Multitenancy model

Trying to think of a model for a multitenant setup. Think SaaS, which has orgs, and each org has one or more users. Each org owns its data.

What I am having difficulty with is the permissions setup. It seems like there is a very low limit (25) of principals that objects can be shared with. So that means only a max of 25 groups we could share it with?

What are the scalable approaches for multitenancy?


1 Like

We have a multi-tenant application where we embed QuickSight dashboards. In general, the orgs in our application all have access to the same dashboards but we use row-level security to ensure they can only see their data.

Do you need a different group for each org because they need access to different dashboards?


There are several approaches:

  1. Separate Account
  2. Separate Region
  3. Namespace - Click here
  4. Shared Folder - Click here
  5. Group - Click here
  6. RLS/CLS by User or Tag - Click here

You can create up to 10,000 groups in a namespace. If you want to create more than 10,000 groups in a namespace, contact AWS Support


Thank you for your list of documentation references @drpeter!

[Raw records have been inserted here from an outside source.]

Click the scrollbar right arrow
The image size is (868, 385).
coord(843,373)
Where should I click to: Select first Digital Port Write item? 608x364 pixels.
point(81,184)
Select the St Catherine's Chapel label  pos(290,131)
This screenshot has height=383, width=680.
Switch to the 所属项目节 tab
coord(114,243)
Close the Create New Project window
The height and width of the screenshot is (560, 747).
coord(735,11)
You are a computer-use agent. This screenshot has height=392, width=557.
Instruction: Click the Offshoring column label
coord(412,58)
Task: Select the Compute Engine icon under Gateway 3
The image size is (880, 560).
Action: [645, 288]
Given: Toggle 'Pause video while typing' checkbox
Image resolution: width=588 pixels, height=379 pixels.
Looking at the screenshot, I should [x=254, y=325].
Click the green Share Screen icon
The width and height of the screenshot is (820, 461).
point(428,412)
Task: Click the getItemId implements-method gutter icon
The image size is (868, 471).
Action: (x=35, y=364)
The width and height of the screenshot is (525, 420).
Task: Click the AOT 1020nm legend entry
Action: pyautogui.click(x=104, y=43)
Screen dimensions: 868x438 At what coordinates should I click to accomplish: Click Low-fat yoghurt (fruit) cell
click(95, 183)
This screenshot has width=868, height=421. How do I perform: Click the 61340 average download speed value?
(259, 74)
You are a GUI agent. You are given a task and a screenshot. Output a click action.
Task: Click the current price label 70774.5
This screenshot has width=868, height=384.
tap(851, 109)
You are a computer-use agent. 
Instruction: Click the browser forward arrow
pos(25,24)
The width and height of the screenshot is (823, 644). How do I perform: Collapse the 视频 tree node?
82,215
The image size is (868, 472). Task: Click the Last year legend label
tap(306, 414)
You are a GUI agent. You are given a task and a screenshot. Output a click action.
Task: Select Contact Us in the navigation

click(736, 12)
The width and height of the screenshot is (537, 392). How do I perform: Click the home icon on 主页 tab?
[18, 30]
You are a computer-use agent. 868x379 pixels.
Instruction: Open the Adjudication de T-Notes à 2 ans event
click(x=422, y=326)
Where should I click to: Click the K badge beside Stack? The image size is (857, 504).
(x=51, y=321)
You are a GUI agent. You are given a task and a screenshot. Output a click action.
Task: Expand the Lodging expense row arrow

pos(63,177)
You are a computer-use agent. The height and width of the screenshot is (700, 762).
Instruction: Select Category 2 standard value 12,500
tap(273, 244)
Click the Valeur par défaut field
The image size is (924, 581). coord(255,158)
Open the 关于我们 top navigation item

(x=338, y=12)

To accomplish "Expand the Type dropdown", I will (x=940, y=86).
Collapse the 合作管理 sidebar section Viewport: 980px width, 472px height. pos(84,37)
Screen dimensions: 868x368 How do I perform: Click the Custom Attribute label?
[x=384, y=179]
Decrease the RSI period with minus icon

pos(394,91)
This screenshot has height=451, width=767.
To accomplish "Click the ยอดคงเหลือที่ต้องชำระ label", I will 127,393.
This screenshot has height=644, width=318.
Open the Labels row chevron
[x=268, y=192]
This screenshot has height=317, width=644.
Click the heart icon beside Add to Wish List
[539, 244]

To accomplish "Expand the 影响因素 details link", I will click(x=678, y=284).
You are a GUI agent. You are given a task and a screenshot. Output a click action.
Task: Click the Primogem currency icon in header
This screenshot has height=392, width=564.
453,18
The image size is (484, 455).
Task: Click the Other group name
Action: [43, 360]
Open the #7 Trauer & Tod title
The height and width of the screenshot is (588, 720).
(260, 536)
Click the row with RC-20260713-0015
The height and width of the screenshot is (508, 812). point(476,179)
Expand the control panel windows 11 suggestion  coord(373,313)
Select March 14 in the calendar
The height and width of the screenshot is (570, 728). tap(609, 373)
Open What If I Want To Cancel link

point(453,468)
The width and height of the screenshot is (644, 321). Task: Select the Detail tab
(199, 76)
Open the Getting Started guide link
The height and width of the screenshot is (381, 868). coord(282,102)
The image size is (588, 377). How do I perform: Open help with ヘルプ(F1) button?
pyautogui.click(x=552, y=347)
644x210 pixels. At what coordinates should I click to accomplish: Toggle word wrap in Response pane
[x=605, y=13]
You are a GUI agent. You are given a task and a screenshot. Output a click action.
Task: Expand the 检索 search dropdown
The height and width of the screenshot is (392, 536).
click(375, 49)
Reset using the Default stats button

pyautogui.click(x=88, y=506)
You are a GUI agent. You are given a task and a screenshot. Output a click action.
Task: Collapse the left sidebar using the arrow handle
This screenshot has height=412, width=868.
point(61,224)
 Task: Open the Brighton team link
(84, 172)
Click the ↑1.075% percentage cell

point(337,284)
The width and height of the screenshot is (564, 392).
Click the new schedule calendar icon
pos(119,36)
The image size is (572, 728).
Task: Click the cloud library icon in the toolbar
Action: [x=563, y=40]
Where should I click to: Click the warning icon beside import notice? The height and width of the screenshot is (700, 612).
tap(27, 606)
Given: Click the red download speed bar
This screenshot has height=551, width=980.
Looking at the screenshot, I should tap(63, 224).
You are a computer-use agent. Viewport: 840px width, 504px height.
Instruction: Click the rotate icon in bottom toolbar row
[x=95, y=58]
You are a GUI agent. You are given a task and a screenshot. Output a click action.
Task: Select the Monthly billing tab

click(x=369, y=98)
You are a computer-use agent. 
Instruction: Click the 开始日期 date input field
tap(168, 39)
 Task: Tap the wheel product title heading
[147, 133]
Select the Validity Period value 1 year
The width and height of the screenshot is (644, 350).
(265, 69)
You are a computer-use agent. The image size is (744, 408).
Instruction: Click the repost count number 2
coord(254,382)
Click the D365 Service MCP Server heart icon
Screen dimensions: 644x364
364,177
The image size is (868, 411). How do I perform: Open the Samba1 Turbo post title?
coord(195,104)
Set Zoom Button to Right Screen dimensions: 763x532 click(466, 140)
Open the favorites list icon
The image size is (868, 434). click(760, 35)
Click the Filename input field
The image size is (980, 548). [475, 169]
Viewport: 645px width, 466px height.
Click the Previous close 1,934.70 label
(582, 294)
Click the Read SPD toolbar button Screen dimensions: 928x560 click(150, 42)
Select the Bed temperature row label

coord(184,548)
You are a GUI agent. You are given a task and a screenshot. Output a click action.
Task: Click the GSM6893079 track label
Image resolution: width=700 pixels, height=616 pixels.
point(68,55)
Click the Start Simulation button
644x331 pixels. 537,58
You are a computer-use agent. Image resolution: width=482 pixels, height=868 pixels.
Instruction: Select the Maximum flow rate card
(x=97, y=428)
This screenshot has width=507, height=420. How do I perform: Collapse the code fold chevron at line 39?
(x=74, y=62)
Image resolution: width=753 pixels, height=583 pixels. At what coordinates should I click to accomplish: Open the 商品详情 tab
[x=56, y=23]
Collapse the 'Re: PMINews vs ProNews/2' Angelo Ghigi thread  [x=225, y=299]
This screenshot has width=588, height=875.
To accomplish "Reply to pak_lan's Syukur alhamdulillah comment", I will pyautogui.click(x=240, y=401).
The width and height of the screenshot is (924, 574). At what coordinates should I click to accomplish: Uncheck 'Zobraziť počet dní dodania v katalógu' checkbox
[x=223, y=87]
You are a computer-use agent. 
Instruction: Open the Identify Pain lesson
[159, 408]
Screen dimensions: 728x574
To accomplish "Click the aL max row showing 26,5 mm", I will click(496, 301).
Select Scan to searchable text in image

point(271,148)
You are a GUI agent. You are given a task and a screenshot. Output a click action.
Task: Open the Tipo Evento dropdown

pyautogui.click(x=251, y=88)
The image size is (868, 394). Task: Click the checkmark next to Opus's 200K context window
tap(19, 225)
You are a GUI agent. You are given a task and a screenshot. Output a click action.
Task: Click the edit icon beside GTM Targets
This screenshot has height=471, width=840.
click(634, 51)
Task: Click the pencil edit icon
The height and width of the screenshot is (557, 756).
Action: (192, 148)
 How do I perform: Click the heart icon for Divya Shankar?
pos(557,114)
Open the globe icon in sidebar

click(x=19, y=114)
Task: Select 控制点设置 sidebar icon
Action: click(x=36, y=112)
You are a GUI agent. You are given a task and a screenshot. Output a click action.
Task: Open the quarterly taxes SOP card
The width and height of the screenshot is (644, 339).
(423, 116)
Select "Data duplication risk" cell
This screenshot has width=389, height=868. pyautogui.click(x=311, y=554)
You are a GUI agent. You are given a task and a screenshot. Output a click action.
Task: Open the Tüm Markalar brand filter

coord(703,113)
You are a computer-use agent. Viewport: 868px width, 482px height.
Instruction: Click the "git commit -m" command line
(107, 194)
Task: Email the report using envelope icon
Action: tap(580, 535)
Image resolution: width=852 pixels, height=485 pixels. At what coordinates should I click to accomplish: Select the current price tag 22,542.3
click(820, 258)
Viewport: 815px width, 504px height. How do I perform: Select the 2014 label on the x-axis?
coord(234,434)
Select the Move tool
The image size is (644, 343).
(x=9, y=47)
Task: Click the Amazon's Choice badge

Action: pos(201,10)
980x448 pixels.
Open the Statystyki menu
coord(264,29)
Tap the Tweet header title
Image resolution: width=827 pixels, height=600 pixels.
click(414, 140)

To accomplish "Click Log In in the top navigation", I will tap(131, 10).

I think all of these, with the exception of tags, suffer from the same problem that I mention earlier:

An asset (e.g. dashboard) can be shared with a maximum of 64 principles (users or groups).

See: AWS::QuickSight::Dashboard - AWS CloudFormation

And using tagging approach requires a different kind of subscription, which can be cost-prohibitive.

Any idea on how to overcome the principle limits?